In other words, MCP is ideal when the caller is an agent platform. Direct HTTP is often simpler when the caller is your own service code.
Detailed host setup
Use MCP Client Setup for:
- Claude Code one-liners and HTTP transport
- Codex CLI one-liners and
~/.codex/config.toml - Claude Desktop config paths
- Cursor, Windsurf, and Cline JSON examples
- Continue YAML examples
- local embedded and fastcrw.com cloud config variants side by side
Verify Installation
echo '{"jsonrpc":"2.0","id":1,"method":"initialize","params":{"clientInfo":{"name":"test"},"protocolVersion":"2024-11-05"}}' \
| crw-mcp 2>/dev/null
Expected:
{
"jsonrpc": "2.0",
"id": 1,
"result": {
"protocolVersion": "2024-11-05",
"capabilities": {"tools": {}},
"serverInfo": {"name": "crw-mcp", "version": "<current>"}
}
}
How It Works
Embedded mode (default):
AI Assistant → stdin (JSON-RPC 2.0) → crw-mcp [scraping engine] → Web pages
Proxy mode:
AI Assistant → stdin (JSON-RPC 2.0) → crw-mcp → HTTP → crw-server → Web pages
HTTP transport:
AI Assistant → HTTP POST (JSON-RPC 2.0) → crw-server /mcp → Web pages
In embedded mode, the scraping engine runs in-process with zero overhead. In proxy mode, tool calls are forwarded over HTTP. The HTTP transport calls crw-server functions directly.

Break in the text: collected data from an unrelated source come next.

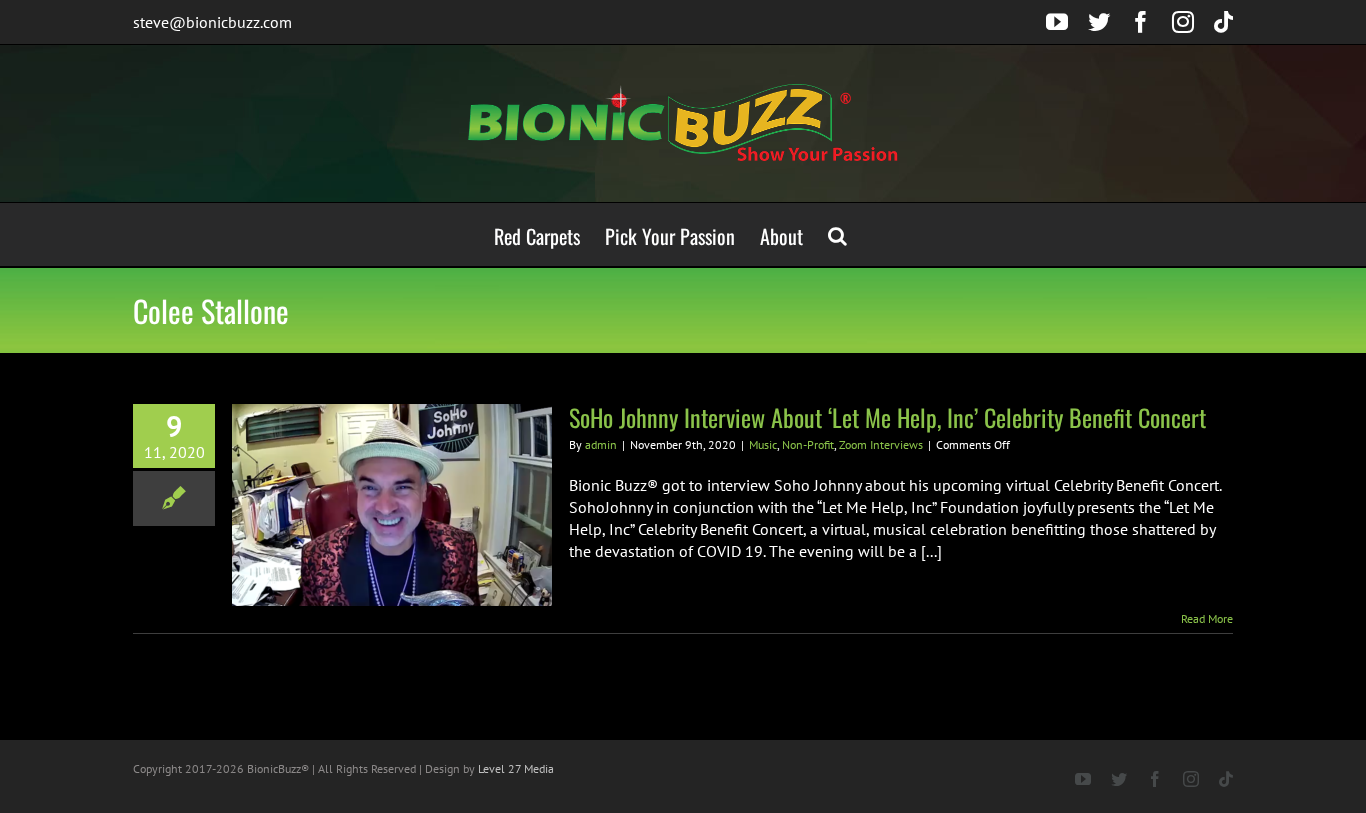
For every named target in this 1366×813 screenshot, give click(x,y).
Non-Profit (808, 444)
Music (763, 444)
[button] (837, 234)
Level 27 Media (516, 768)
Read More (1207, 618)
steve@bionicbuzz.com (212, 22)
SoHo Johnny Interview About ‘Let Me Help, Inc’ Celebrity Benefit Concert (887, 417)
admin (601, 444)
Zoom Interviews (881, 444)
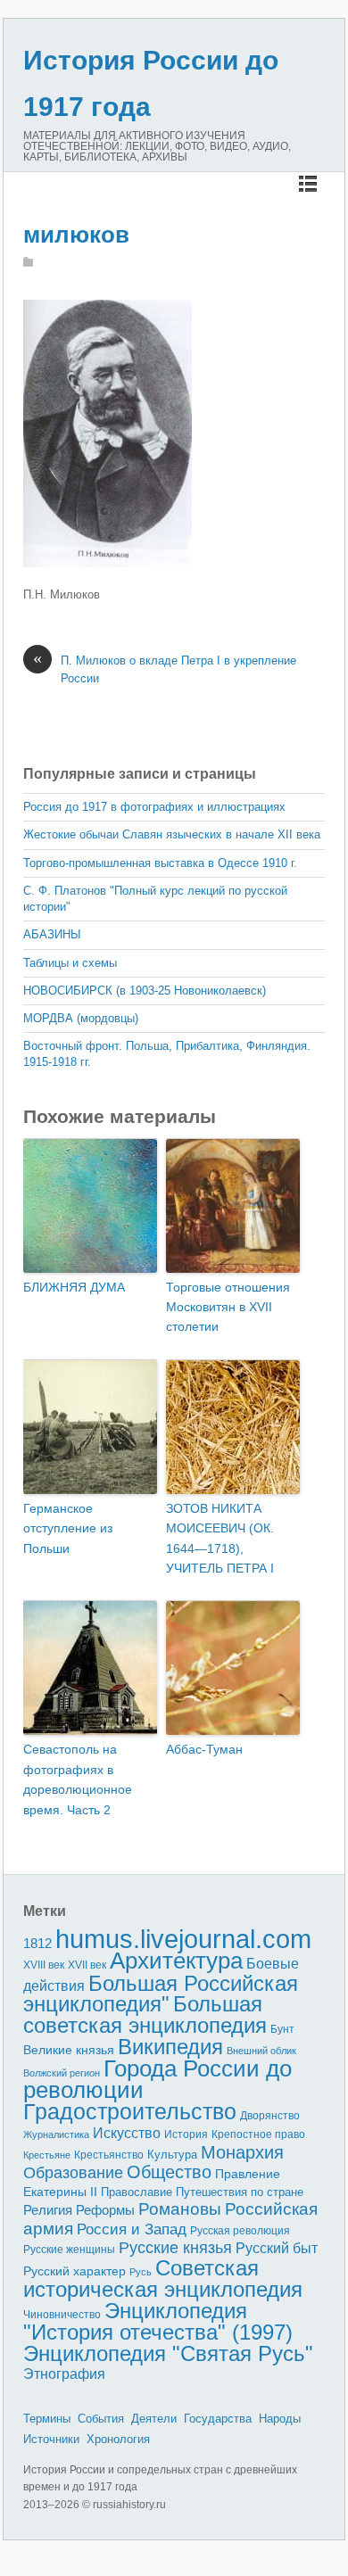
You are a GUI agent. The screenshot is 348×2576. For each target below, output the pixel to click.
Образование (73, 2173)
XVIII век (43, 1965)
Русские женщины (69, 2249)
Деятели (154, 2418)
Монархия (242, 2152)
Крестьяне (46, 2155)
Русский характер (74, 2271)
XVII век (87, 1965)
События (101, 2418)
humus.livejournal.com (183, 1938)
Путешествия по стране (239, 2192)
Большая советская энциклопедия (145, 2014)
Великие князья (68, 2050)
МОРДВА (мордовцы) (80, 1018)
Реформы (105, 2209)
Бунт (282, 2029)
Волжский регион (61, 2073)
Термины (46, 2418)
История (186, 2134)
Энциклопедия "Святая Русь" (168, 2353)
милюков (76, 234)
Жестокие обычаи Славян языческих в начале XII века (171, 834)
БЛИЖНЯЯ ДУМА (74, 1287)
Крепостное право (258, 2134)
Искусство (127, 2133)
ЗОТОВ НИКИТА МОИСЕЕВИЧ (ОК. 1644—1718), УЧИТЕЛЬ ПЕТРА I (220, 1538)
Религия (47, 2210)
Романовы (179, 2209)
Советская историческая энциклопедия (162, 2279)
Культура (172, 2154)
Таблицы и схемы (70, 963)
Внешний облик (261, 2050)
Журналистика (56, 2134)
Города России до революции (157, 2079)
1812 (37, 1943)
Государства (218, 2418)
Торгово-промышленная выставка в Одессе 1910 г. (160, 863)
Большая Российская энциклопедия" (160, 1994)
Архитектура (176, 1960)
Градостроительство (129, 2111)
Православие (136, 2192)
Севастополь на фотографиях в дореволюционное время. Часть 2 (77, 1779)
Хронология (118, 2439)
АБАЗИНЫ (52, 934)
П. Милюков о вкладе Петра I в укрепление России (164, 668)
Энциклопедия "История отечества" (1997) (158, 2322)
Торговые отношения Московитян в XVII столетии (228, 1307)
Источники (51, 2439)
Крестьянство (109, 2155)
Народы (280, 2418)
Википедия (170, 2047)
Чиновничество (62, 2314)
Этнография (64, 2373)
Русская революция (240, 2231)
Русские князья (175, 2248)
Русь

Protocol version: 2024-11-05
Operational Notes
- Keep MCP tool descriptions tight so the agent knows when to use
mapversusscrape. - Start with read-only scraping tools before exposing anything more complex in the same MCP server.
- Log tool usage separately from downstream agent reasoning so debugging stays tractable.
Common Mistakes
- Registering ambiguous tool descriptions that do not explain when to use
mapversusscrape. - Mixing operational secrets and agent prompts in the same configuration surface.
- Assuming MCP replaces deployment or auth decisions; it only standardizes the tool interface.